Q08 夜、眠れないのはどうして?

精神的緊張や環境、食事などに原因が

睡眠障害には様々ありますが、「眠れない」という不眠の原因で最も多いのが精神的要因によるものです。大切な日の前夜などに「眠れないかも」という思い込みや心配事、ストレスなど精神の緊張状態が脳や体に影響を及ぼし、睡眠を妨げます。
その他、次のようなことも不眠の原因になります。

●環境……寝室の気温や騒音、光など。
●食事……覚醒作用のあるカフェインなどを含む飲料の摂り過ぎなど。
●生活のリズム……昼夜逆転の生活や時差ボケ。
●病気……うつ病、神経症など。

また、実際は問題なく眠れているにもかかわらず、「眠れない」と病院を受診する人がいます。
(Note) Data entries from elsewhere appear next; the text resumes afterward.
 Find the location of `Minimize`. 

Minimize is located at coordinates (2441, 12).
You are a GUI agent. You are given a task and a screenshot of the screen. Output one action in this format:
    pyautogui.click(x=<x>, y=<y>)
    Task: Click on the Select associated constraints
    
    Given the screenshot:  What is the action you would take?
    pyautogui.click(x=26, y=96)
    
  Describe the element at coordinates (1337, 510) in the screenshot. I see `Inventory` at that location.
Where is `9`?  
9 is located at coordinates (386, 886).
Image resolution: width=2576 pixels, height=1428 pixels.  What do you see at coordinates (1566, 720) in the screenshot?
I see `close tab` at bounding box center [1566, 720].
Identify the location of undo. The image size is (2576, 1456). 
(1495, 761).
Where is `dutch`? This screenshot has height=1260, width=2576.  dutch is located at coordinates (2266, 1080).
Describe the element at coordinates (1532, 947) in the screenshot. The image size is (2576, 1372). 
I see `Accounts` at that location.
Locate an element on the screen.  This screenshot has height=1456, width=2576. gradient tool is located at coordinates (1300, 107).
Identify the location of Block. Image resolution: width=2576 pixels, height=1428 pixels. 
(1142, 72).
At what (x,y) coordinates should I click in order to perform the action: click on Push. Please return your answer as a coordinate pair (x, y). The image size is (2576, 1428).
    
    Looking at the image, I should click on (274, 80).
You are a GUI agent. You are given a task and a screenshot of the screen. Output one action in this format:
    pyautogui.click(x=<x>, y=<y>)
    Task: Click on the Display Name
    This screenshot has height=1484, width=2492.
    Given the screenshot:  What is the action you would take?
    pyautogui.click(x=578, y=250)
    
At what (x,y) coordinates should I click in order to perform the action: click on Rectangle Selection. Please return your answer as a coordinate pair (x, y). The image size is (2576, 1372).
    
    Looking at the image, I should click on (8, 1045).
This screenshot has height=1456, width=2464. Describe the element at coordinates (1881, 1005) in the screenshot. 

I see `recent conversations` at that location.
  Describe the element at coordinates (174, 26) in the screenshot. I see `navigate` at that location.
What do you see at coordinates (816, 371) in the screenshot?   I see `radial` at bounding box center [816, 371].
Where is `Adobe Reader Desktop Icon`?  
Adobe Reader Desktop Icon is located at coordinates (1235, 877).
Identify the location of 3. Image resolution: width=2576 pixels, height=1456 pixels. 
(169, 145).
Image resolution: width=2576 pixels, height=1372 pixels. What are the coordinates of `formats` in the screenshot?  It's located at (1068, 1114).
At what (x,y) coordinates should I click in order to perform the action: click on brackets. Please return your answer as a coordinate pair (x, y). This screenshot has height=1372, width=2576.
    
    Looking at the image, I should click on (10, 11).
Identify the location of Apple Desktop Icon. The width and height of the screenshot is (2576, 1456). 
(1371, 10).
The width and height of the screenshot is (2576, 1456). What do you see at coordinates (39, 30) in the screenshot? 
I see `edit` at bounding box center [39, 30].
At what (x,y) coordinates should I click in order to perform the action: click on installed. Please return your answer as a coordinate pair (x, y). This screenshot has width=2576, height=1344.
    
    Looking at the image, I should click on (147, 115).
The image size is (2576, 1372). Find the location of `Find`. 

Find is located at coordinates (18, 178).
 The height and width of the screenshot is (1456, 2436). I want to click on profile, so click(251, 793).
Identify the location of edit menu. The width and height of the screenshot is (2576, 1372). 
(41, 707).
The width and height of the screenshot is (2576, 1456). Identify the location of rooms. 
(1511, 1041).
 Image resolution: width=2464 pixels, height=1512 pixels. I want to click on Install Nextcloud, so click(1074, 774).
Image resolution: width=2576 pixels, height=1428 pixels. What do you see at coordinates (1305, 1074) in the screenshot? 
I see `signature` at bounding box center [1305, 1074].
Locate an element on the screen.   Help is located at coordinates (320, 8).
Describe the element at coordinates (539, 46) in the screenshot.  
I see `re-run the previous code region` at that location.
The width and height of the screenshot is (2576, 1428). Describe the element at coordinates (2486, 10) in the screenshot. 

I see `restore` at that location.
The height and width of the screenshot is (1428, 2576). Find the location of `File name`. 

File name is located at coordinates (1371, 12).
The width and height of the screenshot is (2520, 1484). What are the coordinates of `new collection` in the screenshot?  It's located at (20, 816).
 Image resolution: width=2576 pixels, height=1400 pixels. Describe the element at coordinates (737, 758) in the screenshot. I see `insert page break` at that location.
これは「睡眠状態誤認」と呼ばれ、神経質で几帳面、不安を持ちやすいといった性格的なことも関係します。
不眠を心配するあまり悪循環を繰り返す人も少なくありません。ライフスタイルの改善から行い、日中の活動に支障が出る眠気や疲れがある場合は、かかりつけ医や専門医を受診しましょう。

【うつ病と不眠の関係は?】

ストレスなどによりうつ病にかかると、比較的早い段階で睡眠障害が現れます。「眠れない」と言って病院を受診した人にうつ病が発覚するケースもあります。うつ病による睡眠障害の場合、明け方に向かう2~3時に目覚めてしまい、朝まで眠れないといった特徴が見られます。うつ病は見逃していると長期化する場合があるので、不眠も1つのサインと知り、早めに対処することが大切です。